“The PSIF Resident Research Grant was the first project funding that I ever received, and it allowed me to answer a question from my clinical work with people who were incarcerated. Through that project, I learned about prison health research in Canada, and I developed relationships with people working in this field. I am now building on this foundation to develop a program of research focused on improving the health and health care of people who are incarcerated in Canada.”
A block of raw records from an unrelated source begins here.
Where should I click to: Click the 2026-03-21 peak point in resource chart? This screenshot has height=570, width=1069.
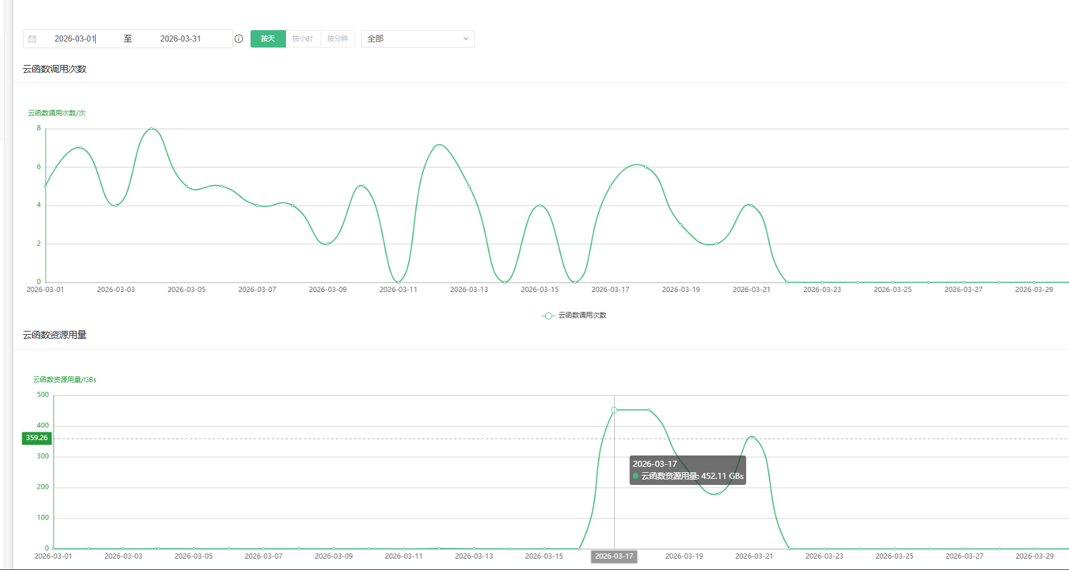click(754, 437)
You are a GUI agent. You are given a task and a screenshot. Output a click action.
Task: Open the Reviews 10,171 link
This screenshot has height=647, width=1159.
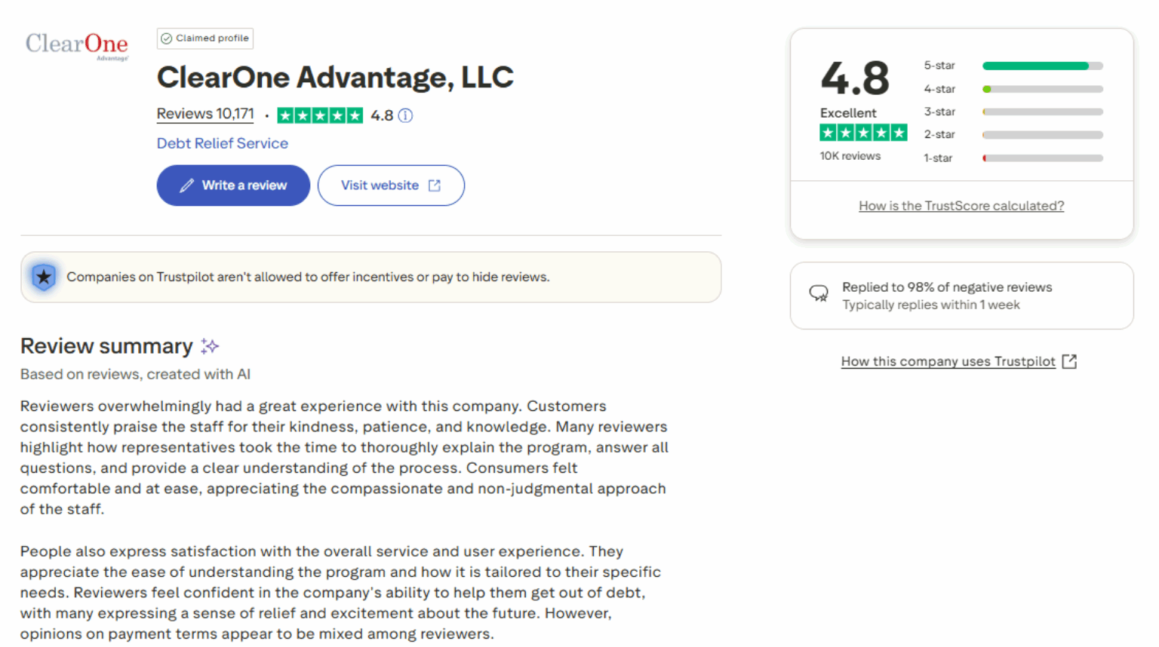tap(205, 113)
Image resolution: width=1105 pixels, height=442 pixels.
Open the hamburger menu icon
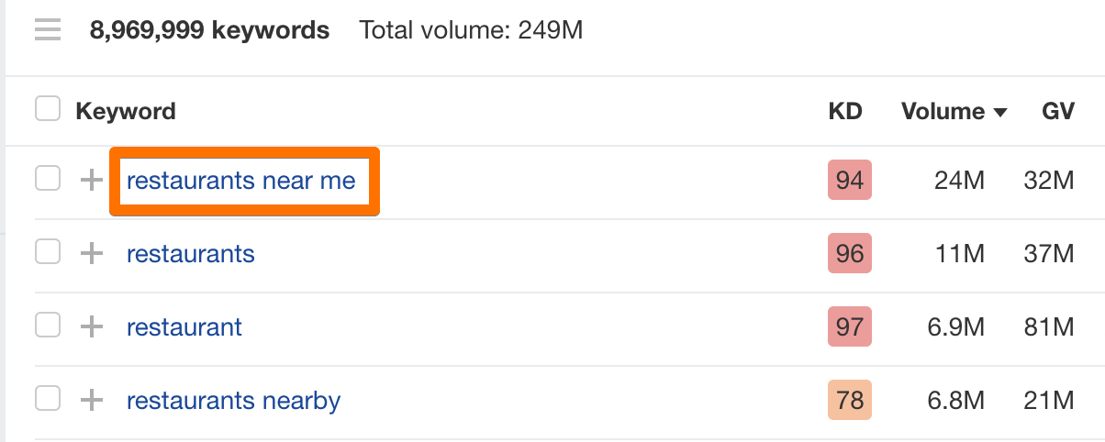pyautogui.click(x=48, y=31)
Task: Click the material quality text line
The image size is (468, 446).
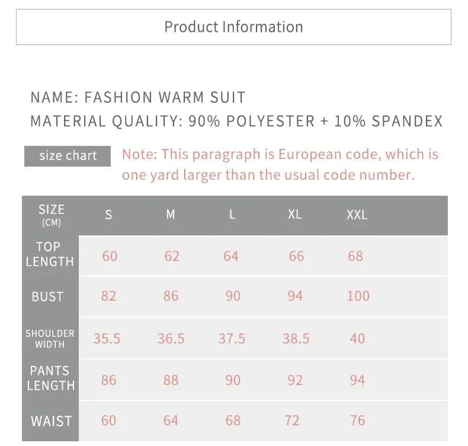Action: (236, 122)
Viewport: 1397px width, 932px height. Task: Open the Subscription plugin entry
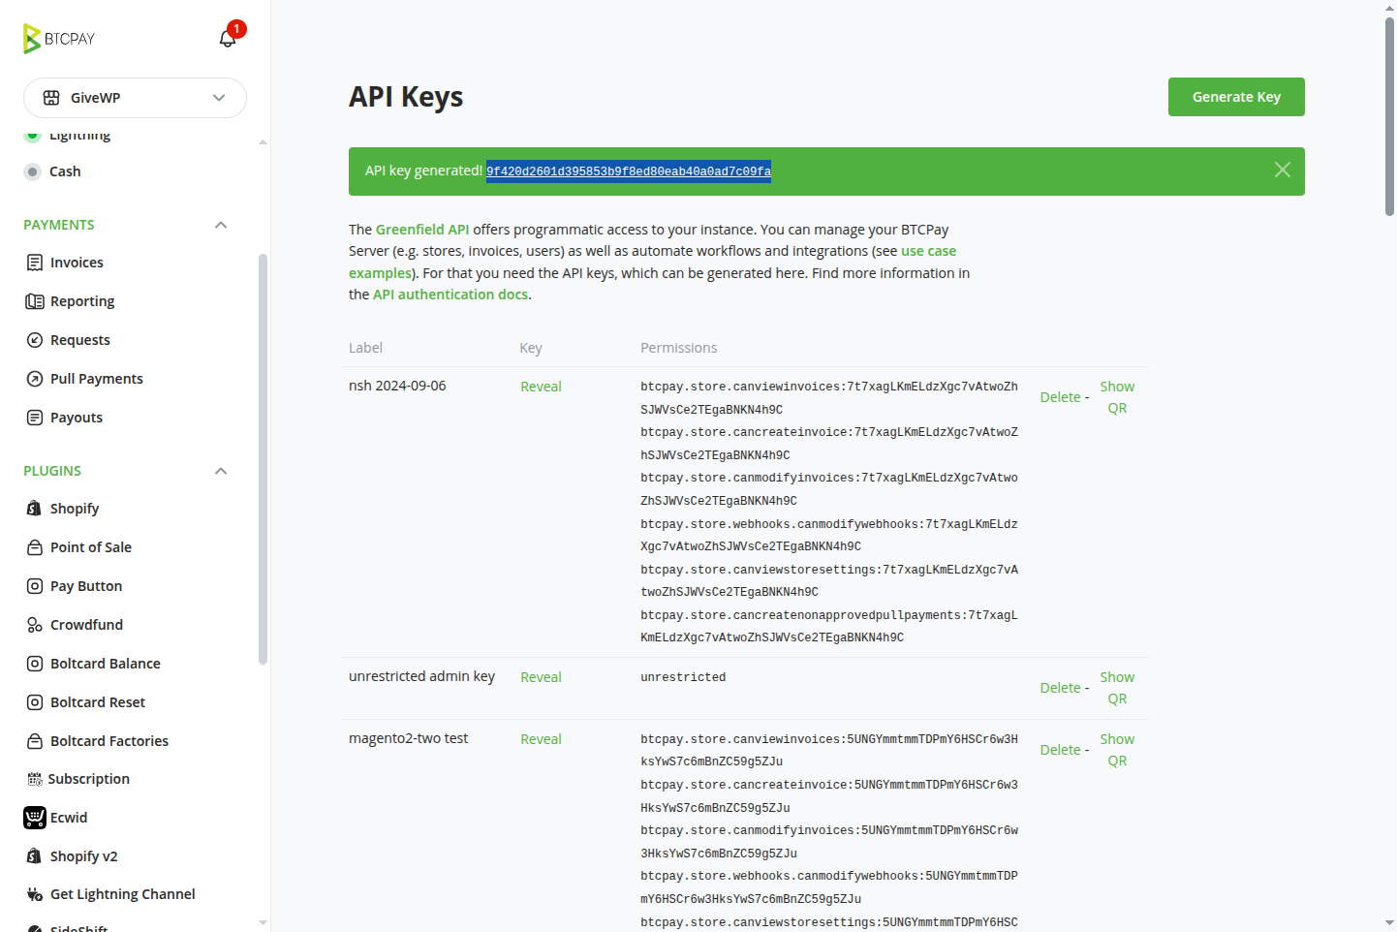pyautogui.click(x=90, y=778)
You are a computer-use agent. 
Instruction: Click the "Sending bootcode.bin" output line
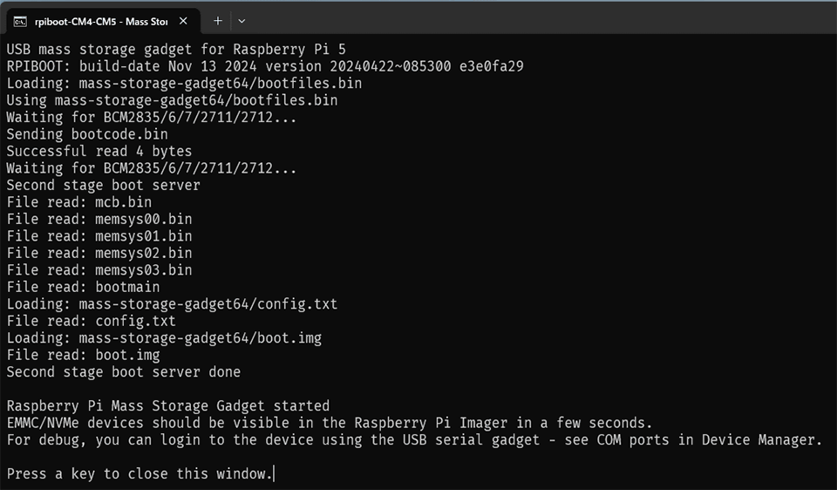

In 2008, Dr. Fiona Kouyoumdjian received a Resident Research Grant for $18,000 for her study “The prevalence of gonorrhoea and chlamydia in male inmates in a provincial correctional facility in Ontario.” This project was supervised by Dr. Cheryl Main at McMaster University. Dr. Kouyoumdjian has published three papers in peer-reviewed journals based on this project in the International Journal of STD & AIDS and the Canadian Journal of Public Health. The third is in press (citation: F. G. Kouyoumdjian, L. M. Calzavara, L. Kiefer, C. Main, S.J. Bondy. Drug use prior to incarceration and associated socio-behavioural factors in males in a provincial correctional facility in Ontario, Canada. Canadian Journal of Public Health. In press). Dr. Kouyoumdjian presented her research as a poster presentation at the 2014 PSI Annual General Meeting.
Dr. Kouyoumdjian completed medical school at Dalhousie University, a Master of Public Health at the Johns Hopkins Bloomberg School of Public Health, and residency in Public Health and Preventive Medicine and a PhD in Epidemiology at the Dalla Lana School of Public Health at the University of Toronto. She is currently a Postdoctoral Fellow at the Centre for Research on Inner City Health at St. Michael’s Hospital in Toronto, with Dr. Stephen Hwang as her supervisor, and she works as a Family Physician at a provincial correctional facility. She has a CIHR Fellowship from 2013 to 2016.